Effects of iGlarLixi Versus iGlar on Liver Fat Content in Patients With Type 2 Diabetes Mellitus Combined With Metabolic Dysfunction-associated Steatotic Liver Disease

Nanjing University

Status and phase

Invitation-only

Phase 4

Conditions

Metabolic Dysfunction-Associated Steatotic Liver Disease

Diabetes Mellitus Type 2

Treatments

Drug: IGlar U100

Drug: iGlarLixi

Study type

Interventional

Funder types

Other

Identifiers

NCT07274644

2024-325-03

Details and patient eligibility

About

This is a single-center, randomized, open-label, controlled clinical trial to compare the effects of a fixed-ratio combination of insulin glargine 100 U/mL plus lixisenatide (iGlarLixi) versus insulin glargine 100 U/mL (iGlar) on liver fat content in patients with Type 2 Diabetes (T2DM) and Metabolic Dysfunction-Associated Steatotic Liver Disease (MASLD). The study includes a 12-week treatment period.

Full description

This study is designed as a single-center, randomized, open-label, parallel controlled trial. A total of 36 participants with T2DM and MASLD (defined by MRI-PDFF ≥10%) will be randomized in a 1:1 ratio to receive either once-daily iGlarLixi or iGlar, both in combination with metformin, for 12 weeks. The primary outcome is the change in liver fat content assessed by magnetic resonance imaging proton density fat fraction (MRI-PDFF) from baseline to week 12. Key secondary outcomes include changes in liver enzymes, liver inflammation, fibrosis indices (assessed by transient elastography and FIB-4 index), body composition (weight, BMI, waist circumference, waist-to-hip ratio, and visceral fat area), glycemic control (HbA1c, fasting and postprandial glucose), insulin function, lipid profiles, and uric acid. Safety assessments will include monitoring of hypoglycemic events, gastrointestinal adverse events, and other adverse events.

Enrollment

36 estimated patients

Sex

All

Ages

18 to 70 years old

Volunteers

No Healthy Volunteers

Inclusion criteria

Diagnosis of Type 2 Diabetes Mellitus.
Diagnosis of MASLD with liver fat content defined by MRI-PDFF ≥ 10%.
HbA1c ≥ 9.0% at screening.
Body Mass Index (BMI) between 25.0 and 35.0 kg/m², with stable weight (change < 10% in the past 3 months).
Stable antidiabetic regimen for at least 3 months prior to screening.

Exclusion criteria

1. History of excessive alcohol consumption (≥210 g/week for men, ≥140 g/week for women).

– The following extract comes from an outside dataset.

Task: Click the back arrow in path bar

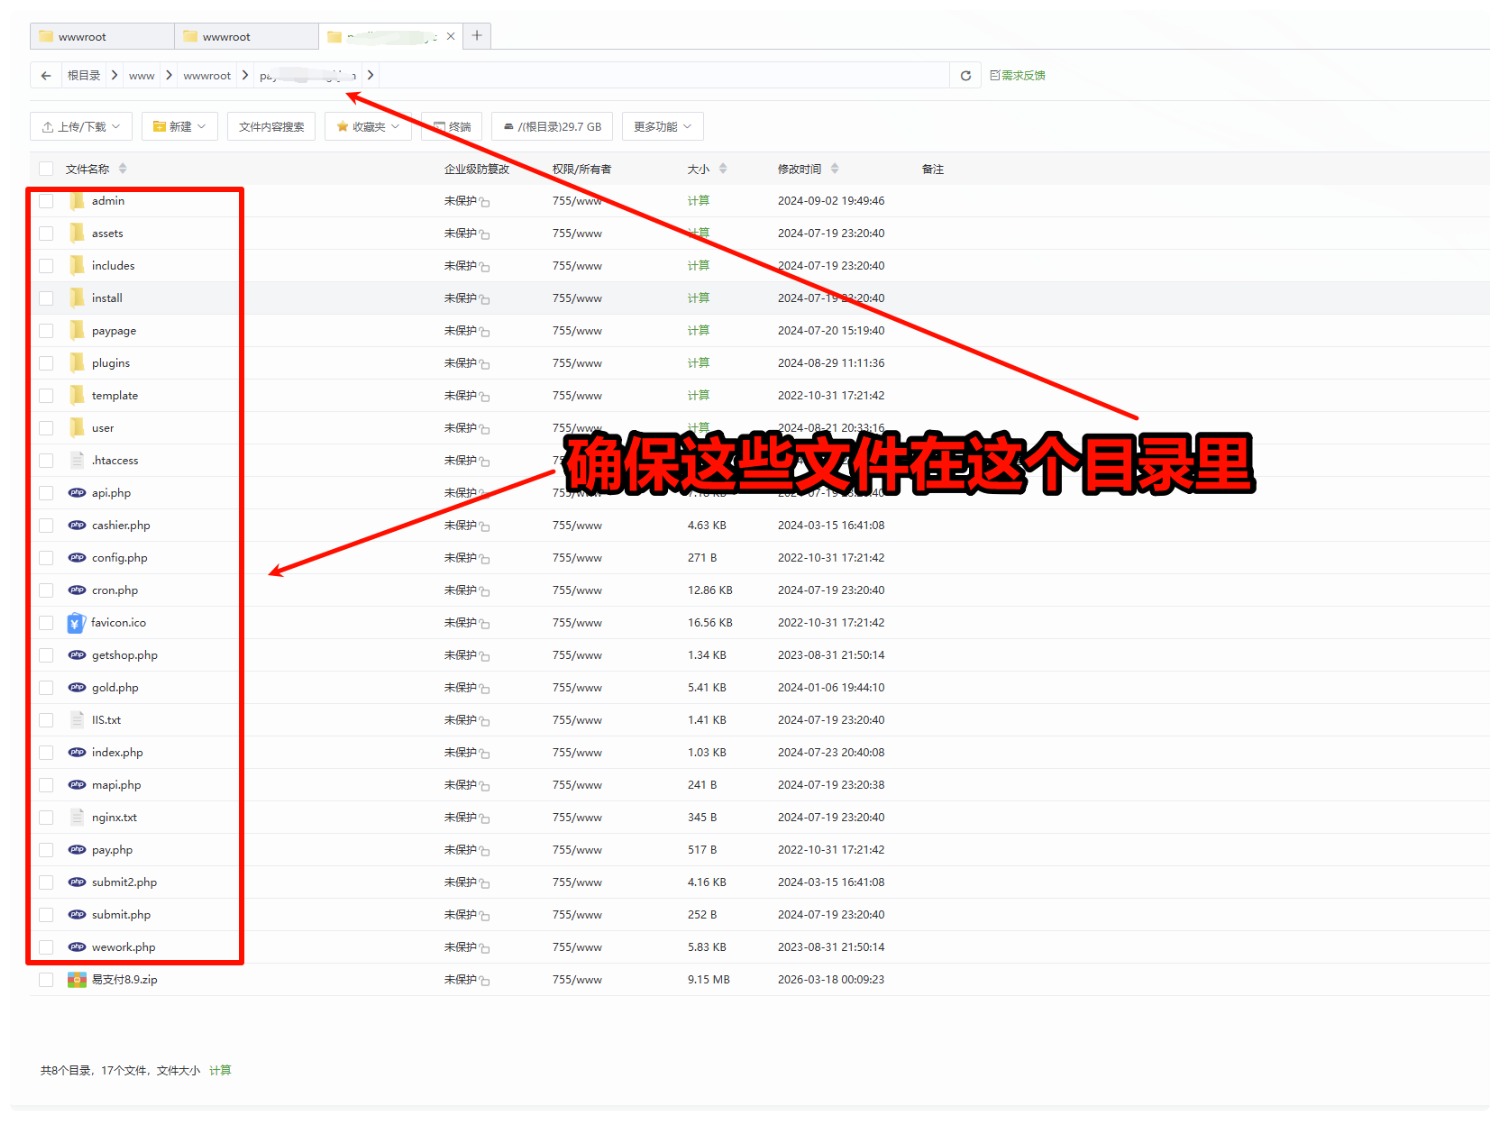Action: coord(46,76)
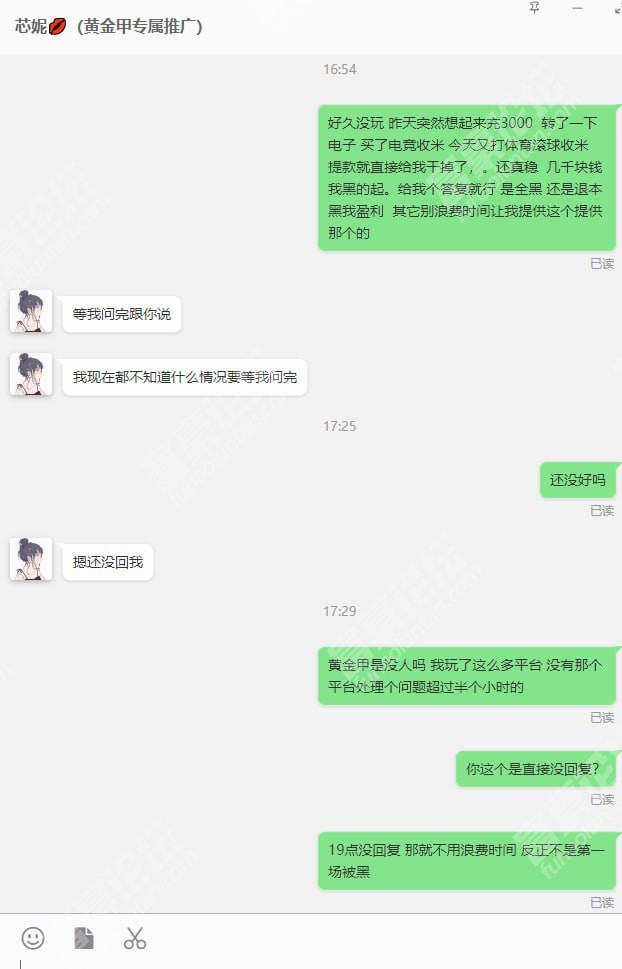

2. Other known causes of chronic liver disease (e.g., viral hepatitis, autoimmune hepatitis, Wilson's disease, hemochromatosis).

3. Use of medications known to affect liver fat content (e.g., thiazolidinediones, SGLT2 inhibitors, GLP-1 receptor agonists, systemic corticosteroids) within 3 months prior to screening.

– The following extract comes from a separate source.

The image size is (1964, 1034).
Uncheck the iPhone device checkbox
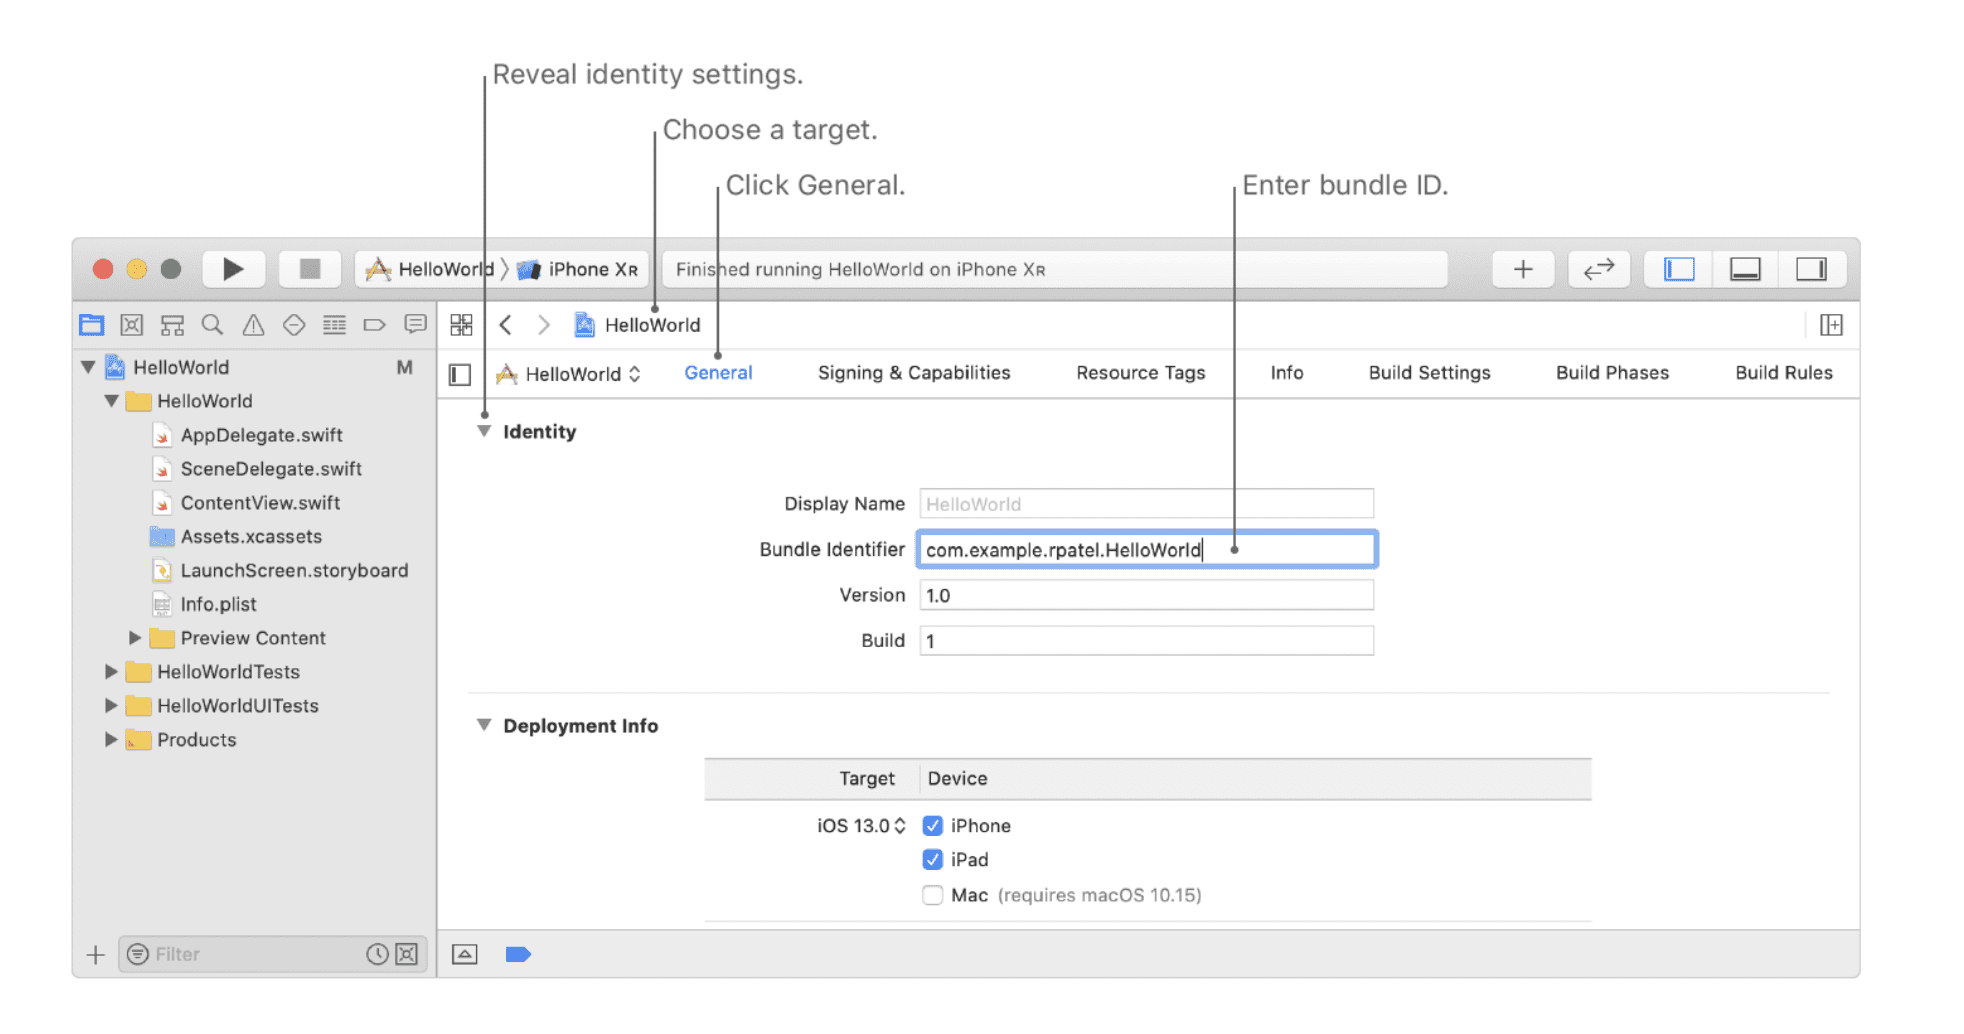tap(932, 826)
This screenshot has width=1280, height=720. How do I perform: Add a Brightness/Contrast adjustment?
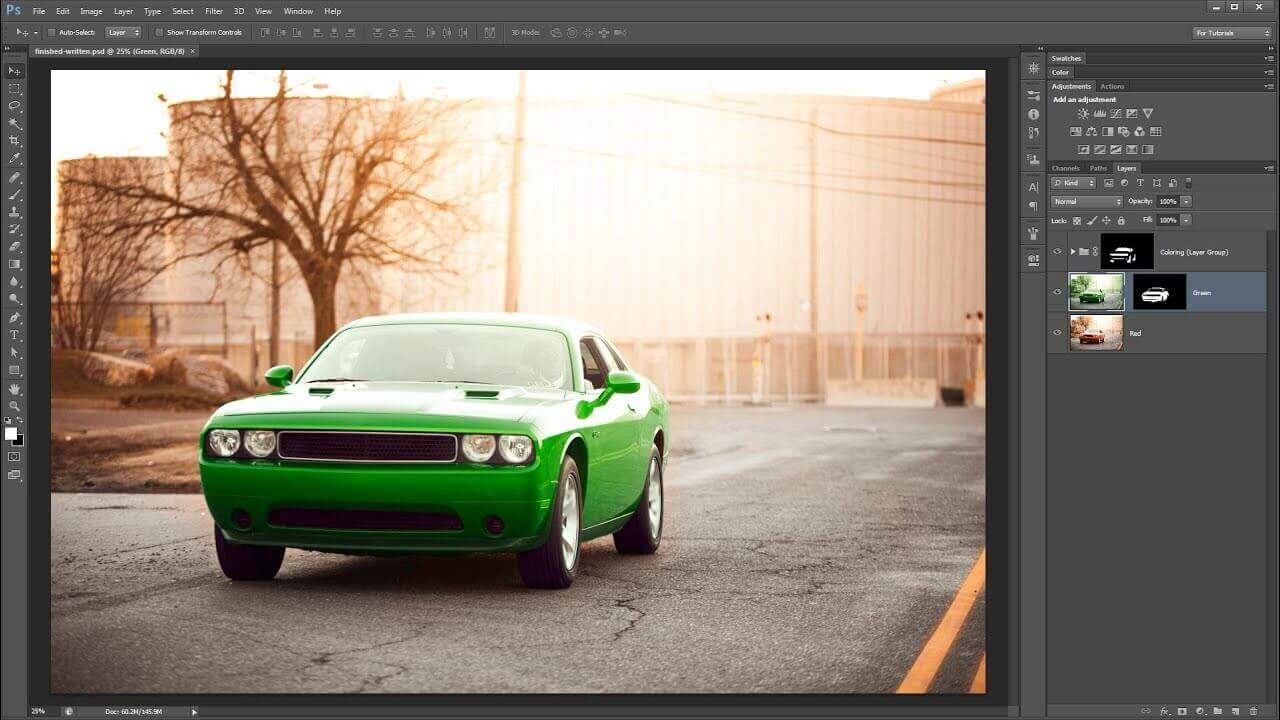(x=1084, y=113)
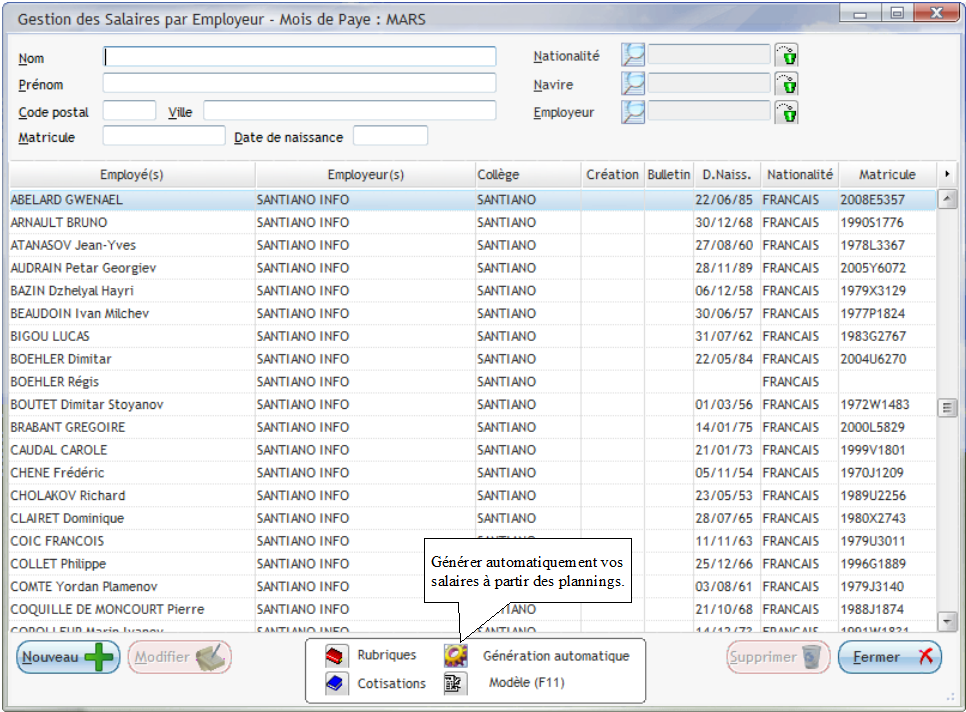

4. Presence of acute infections or diabetic acute complications (e.g., ketoacidosis, hyperosmolar state) within 2 weeks prior to screening.

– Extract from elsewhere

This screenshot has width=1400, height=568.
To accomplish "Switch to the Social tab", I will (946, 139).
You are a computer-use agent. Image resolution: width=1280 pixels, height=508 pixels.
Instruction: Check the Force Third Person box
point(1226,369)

5. History of pancreatitis or elevated amylase/lipase > 3 times the upper limit of normal (ULN).

6. Significant liver impairment (ALT or AST > 3 × ULN). 7. Moderate to severe renal impairment (eGFR < 60 mL/min/1.73m²). 8. Congestive heart failure (NYHA class III-IV). 9. Personal or family history of medullary thyroid carcinoma (MTC) or Multiple Endocrine Neoplasia syndrome type 2 (MEN-2).

10. Severe gastrointestinal disease. 11. Contraindications to MRI examination. 12. Pregnancy or lactation. 13. Participation in another investigational drug study within 6 months prior to enrollment.

14. Known hypersensitivity to the study drugs or their excipients.